Preventing free radical development is difficult since they are naturally produced in the body every time a person eats or even breathes. As long as production is kept low and we consume enough antioxidants in the diet to eliminate or reduce their damage, the body is able to cope with the situation.

In addition to the functions our bodies perform there are certain environmental factors that can increase the production of free radicals. Some of these factors we can control. Some we cannot.
Exposure to pollution, sunlight and radiation can increase production.
Other causes are...
  • Stress (even in the form of exercise)
  • High-fat diets
  • Smoking
  • Drinking alcohol.
One side-note on exercise; some studies have shown that occasion strenuous exercise is much worse than regular exercise.
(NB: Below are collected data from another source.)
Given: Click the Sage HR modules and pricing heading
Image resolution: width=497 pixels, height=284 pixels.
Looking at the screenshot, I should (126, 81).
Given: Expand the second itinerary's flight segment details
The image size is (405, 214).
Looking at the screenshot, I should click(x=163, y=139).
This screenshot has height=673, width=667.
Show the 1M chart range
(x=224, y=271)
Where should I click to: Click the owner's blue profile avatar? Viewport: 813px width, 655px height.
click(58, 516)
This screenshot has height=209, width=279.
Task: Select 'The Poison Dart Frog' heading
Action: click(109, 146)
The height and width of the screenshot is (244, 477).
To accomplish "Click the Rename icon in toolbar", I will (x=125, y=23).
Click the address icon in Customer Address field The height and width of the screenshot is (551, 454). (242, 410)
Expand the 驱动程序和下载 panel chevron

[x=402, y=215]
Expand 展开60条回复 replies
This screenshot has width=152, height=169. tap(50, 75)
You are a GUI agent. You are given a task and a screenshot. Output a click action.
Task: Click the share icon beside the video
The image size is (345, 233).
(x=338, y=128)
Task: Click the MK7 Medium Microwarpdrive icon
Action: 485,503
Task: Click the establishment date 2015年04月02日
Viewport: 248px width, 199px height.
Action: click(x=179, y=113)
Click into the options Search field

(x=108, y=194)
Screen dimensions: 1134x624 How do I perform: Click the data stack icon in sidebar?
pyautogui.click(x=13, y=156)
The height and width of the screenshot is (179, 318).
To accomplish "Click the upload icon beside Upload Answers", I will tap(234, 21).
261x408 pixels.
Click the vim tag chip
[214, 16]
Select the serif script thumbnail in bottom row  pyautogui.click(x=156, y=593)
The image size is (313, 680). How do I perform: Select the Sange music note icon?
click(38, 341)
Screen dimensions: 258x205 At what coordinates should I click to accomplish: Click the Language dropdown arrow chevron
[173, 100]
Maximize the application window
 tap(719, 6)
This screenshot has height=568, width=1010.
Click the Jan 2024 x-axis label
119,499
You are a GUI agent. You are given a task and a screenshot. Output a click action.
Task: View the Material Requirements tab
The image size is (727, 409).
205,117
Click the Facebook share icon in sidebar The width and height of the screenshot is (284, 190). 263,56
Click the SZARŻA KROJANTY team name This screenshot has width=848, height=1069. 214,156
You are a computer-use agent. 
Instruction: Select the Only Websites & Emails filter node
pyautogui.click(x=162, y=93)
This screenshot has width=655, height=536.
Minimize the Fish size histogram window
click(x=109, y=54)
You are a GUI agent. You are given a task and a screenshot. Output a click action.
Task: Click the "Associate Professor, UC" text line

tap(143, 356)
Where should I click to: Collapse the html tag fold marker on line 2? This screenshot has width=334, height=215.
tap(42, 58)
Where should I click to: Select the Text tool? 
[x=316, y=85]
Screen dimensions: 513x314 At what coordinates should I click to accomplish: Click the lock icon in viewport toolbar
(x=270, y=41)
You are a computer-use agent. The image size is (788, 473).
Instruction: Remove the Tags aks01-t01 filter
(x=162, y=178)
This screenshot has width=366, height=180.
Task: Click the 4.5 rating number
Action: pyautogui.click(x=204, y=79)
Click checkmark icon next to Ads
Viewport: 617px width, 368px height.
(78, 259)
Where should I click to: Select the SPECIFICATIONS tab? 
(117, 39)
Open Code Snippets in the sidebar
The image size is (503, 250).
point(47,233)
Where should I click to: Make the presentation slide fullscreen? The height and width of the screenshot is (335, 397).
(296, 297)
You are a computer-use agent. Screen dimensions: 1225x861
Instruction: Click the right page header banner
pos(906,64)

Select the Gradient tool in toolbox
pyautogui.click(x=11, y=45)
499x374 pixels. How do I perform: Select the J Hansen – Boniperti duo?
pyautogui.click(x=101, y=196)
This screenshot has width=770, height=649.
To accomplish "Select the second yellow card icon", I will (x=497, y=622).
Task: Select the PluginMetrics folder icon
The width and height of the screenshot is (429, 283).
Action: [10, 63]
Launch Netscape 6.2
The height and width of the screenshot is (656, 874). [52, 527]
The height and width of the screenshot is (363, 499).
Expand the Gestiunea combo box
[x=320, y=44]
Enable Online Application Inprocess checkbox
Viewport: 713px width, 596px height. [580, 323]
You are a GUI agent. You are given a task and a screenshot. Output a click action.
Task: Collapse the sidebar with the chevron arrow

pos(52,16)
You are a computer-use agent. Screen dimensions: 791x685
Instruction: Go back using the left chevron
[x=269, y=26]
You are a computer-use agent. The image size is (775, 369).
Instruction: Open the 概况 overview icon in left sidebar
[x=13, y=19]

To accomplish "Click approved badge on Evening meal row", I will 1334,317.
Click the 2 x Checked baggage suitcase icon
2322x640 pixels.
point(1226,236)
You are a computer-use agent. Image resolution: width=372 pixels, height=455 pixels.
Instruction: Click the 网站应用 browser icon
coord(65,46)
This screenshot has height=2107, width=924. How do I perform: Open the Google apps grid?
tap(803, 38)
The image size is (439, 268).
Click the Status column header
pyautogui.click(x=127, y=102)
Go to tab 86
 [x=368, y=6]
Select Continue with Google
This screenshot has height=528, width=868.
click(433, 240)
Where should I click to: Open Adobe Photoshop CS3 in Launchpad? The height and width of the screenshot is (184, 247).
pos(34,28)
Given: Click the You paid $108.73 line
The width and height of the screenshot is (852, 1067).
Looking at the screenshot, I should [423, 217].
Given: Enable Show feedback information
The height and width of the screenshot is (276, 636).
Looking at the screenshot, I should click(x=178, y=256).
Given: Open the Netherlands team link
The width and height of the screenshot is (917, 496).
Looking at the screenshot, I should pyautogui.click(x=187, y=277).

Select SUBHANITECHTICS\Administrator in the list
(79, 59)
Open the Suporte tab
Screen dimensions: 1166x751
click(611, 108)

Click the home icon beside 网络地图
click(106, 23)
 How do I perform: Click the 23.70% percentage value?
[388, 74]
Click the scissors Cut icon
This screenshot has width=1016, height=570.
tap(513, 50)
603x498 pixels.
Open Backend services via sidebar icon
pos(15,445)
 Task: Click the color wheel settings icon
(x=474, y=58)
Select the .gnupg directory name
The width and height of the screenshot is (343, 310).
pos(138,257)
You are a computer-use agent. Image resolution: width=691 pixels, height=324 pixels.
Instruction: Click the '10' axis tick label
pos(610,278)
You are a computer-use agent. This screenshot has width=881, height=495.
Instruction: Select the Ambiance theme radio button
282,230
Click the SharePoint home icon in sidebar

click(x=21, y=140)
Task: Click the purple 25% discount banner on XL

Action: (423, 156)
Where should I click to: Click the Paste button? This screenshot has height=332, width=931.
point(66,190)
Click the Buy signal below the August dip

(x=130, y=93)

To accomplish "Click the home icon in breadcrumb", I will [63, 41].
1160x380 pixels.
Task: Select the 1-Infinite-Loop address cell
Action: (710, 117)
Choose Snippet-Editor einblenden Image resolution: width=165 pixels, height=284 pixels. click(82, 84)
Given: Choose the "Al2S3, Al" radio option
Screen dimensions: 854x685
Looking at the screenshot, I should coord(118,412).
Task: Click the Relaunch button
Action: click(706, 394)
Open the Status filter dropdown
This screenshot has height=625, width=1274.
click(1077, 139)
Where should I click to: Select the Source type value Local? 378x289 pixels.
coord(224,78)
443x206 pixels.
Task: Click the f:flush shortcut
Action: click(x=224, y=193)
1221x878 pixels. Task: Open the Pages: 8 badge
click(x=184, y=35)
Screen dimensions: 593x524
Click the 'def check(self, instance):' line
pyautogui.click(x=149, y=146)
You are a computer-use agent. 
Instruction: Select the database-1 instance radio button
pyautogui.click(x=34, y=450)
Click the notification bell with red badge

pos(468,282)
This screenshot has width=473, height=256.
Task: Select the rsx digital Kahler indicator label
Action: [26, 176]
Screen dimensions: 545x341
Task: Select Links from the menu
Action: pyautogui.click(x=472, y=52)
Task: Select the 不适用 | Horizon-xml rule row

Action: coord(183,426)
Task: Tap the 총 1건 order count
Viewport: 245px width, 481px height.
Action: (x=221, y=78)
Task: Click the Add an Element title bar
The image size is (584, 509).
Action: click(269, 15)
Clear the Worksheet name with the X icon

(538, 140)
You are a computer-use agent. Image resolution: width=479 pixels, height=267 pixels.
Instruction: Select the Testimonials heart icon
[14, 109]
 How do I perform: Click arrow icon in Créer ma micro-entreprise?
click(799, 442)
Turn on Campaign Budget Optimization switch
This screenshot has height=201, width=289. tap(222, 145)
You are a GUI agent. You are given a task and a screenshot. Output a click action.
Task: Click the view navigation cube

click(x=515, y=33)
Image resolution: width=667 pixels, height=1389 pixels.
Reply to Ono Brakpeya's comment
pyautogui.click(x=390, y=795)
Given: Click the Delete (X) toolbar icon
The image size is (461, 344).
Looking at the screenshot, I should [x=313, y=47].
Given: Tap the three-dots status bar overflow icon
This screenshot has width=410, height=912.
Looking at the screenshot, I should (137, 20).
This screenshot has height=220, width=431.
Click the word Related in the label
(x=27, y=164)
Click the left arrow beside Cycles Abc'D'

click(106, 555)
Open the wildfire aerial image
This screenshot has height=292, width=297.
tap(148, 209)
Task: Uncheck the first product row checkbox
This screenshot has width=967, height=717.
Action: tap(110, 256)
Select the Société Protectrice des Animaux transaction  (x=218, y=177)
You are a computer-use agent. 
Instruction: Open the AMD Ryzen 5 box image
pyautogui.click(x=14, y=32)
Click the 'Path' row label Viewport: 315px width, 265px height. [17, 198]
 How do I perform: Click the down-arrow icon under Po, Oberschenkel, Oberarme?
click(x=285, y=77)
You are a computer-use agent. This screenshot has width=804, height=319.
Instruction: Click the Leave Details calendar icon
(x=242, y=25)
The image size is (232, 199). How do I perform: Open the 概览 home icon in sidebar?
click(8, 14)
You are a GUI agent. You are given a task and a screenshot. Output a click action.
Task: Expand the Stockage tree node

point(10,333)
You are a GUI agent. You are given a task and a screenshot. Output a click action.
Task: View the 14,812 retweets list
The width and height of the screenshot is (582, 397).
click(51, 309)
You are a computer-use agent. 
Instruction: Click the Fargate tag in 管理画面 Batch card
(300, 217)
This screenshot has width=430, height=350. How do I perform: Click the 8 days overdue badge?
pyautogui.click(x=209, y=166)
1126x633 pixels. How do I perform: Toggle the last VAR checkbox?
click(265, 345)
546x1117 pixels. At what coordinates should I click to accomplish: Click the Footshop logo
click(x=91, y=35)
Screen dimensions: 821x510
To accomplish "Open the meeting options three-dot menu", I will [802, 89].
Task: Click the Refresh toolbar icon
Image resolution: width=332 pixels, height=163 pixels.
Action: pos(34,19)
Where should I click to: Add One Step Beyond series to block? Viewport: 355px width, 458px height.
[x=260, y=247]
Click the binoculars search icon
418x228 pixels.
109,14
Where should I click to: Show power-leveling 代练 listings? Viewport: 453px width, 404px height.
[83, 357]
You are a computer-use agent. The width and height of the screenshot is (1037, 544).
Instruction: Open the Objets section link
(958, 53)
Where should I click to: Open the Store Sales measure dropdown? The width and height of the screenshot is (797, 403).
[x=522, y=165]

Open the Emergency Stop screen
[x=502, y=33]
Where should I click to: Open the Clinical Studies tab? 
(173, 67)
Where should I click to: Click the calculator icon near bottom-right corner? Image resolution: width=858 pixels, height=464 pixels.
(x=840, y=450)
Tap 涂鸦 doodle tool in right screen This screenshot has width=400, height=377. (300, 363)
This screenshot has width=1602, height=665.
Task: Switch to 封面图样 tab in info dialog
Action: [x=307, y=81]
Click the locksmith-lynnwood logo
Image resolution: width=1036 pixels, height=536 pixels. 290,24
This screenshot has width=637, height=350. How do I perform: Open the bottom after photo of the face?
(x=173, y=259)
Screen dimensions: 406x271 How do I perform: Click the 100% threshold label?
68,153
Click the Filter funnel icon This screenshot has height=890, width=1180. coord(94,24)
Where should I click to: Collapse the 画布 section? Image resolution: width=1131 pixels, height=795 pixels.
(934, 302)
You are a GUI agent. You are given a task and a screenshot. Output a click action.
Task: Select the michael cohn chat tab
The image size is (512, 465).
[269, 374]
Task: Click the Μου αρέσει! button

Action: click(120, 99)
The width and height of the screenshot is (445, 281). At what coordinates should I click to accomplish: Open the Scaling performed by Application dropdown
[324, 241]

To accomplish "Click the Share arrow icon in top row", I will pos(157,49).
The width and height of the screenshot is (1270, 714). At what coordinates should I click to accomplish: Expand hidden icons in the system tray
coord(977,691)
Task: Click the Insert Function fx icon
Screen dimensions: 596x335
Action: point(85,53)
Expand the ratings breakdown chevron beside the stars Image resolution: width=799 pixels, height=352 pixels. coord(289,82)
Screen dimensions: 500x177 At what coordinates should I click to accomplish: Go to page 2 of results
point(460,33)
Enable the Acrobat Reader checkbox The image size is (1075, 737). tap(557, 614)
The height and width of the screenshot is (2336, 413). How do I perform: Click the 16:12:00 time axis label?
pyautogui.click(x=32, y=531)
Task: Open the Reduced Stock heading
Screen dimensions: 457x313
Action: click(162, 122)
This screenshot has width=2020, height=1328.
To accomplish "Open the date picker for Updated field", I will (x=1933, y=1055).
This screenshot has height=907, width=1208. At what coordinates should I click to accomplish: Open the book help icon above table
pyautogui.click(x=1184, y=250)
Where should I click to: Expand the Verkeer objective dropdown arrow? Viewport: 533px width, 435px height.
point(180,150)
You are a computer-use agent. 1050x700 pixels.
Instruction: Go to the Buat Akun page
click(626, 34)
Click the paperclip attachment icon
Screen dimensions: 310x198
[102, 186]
Apparently the body adjusts to regular exercise and controls the production of free radicals.
Don't be a weekend warrior.
Because most people are exposed to many of the factors that produce free radicals, and few people consume enough antioxidants in their diet to eradicate these renegade molecules, disease has a much higher likelihood of winning the day. Add to this scenario the fact that free radicals accumulate in the body over time it becomes apparent that as we age we have an increasing likelihood of falling victim to cancer or heart disease or some other serious malady.

Unfortunately most of us do not become concerned about our health until there is something wrong. A good step in the right direction is to avoid high-fat diets, stress, smoking and drinking to excess. Begin eating a diet rich in antioxidants (including whole food supplements) and get regular exercise. The combination of these practices will go a long way toward winning the war against some chronic diseases.